Quality of Geographic Information: Ontological approach and Artificial Intelligence Tools
The objective is to present one important aspect of the European IST-FET project “REV!GIS"1: the methodology which has been developed for the translation (interpretation) of the quality of the data into a “fitness for use” information, that we can confront to the user needs in its application. This methodology is based upon the notion of “ontologies” as a conceptual framework able to capture the explicit and implicit knowledge involved in the application. We do not address the general problem of formalizing such ontologies, instead, we rather try to illustrate this with three applications which are particular cases of the more general “data fusion” problem. In each application, we show how to deploy our methodology, by comparing several possible solutions, and we try to enlighten where are the quality issues, and what kind of solution to privilege, even at the expense of a highly complex computational approach. The expectation of the REV!GIS project is that computationally tractable solutions will be available among the next generation AI tools.
💡 Research Summary
The paper presents a methodology developed within the European IST‑FET project “REV!GIS” for translating raw geographic data quality into a “fitness for use” metric that can be directly compared with user requirements. Central to this approach is the use of ontologies as a conceptual framework that captures both explicit and implicit knowledge about the application domain, allowing quality attributes such as accuracy, completeness, and timeliness to be semantically linked to specific user needs. Rather than focusing on the generic problem of formal ontology construction, the authors illustrate how an existing domain knowledge base can be structured, enriched, and operationalized for quality assessment.

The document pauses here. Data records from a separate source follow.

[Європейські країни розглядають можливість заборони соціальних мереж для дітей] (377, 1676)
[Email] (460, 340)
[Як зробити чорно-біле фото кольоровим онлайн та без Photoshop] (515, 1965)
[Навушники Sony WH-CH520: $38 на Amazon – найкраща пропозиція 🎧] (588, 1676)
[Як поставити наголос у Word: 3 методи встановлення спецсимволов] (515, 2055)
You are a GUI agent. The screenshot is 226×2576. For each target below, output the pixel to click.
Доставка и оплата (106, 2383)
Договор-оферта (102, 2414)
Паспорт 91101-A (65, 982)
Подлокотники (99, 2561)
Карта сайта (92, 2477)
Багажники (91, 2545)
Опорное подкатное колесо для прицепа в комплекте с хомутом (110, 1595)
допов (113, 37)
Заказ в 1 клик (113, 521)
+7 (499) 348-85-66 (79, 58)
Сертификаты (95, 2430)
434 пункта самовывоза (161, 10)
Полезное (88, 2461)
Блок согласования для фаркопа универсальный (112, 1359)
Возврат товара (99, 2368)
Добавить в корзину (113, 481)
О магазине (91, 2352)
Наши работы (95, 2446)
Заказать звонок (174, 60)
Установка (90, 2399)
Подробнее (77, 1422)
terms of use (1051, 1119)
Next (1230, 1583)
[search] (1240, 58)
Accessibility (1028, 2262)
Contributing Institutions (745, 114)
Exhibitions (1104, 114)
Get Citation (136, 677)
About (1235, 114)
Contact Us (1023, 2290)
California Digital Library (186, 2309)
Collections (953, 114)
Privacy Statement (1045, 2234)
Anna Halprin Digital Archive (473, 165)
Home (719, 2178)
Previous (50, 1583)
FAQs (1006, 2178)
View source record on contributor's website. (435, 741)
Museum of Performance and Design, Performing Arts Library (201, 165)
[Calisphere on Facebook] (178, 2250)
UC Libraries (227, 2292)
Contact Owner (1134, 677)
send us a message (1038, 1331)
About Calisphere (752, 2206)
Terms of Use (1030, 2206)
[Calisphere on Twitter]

The methodology proceeds in several steps: (1) elicitation of quality‑related concepts from domain experts; (2) organization of these concepts into a hierarchical ontology that defines entities, attributes, relationships, and constraints; (3) definition of quality‑evaluation rules that may be deterministic (IF‑THEN) or probabilistic (Bayesian networks) to handle uncertainty; and (4) integration of the ontology and rules into a reasoning engine that produces a fitness‑for‑use score for each dataset or data fusion product.
Three concrete case studies are used to demonstrate the approach. The first case involves fusing a coarse land‑cover map with high‑resolution satellite imagery. Here, the ontology captures notions of spatial resolution and temporal consistency, and the reasoning engine automatically applies scale‑matching rules to reconcile the datasets, yielding a consistency score for each pixel. The second case merges traffic‑accident records with demographic statistics. Quality issues include error propagation and varying source reliability. The ontology incorporates confidence levels and error‑propagation models; a Bayesian network computes a posterior reliability for each accident record, and the resulting risk map is weighted by these reliability estimates. The third case evaluates input data for a hydrological model (rainfall, soil moisture, terrain). The ontology defines sensitivity coefficients and uncertainty‑propagation rules; a rule‑based system flags inputs that fall outside acceptable quality thresholds and suggests alternative data sources.
For each scenario the authors compare several possible solutions, ranging from simple aggregate quality scores to the full ontology‑driven reasoning pipeline. The analysis shows that while the richer ontology‑based solutions provide higher fidelity, better alignment with user needs, and more transparent decision support, they also incur greater computational overhead and require more effort to maintain. Consequently, the paper emphasizes the trade‑off between the depth of quality representation and computational tractability, recommending that practitioners select the level of ontological detail that matches their specific fitness‑for‑use requirements and available resources.
The broader vision of the REV!GIS project is to embed this ontology‑based quality framework into next‑generation AI tools, such as knowledge graphs, deep‑learning‑enhanced semantic inference, and automated ontology generation. By doing so, the authors anticipate that real‑time data streams can be continuously evaluated for quality, and fitness‑for‑use assessments can be produced on‑the‑fly, enabling more responsive and user‑centric GIS applications. In summary, the paper proposes a pragmatic, ontology‑centered methodology for bridging the gap between raw geographic data quality and concrete user requirements, illustrates its application through three diverse data‑fusion problems, and outlines a path toward scalable AI‑driven implementations that could reshape quality management in the GIS domain.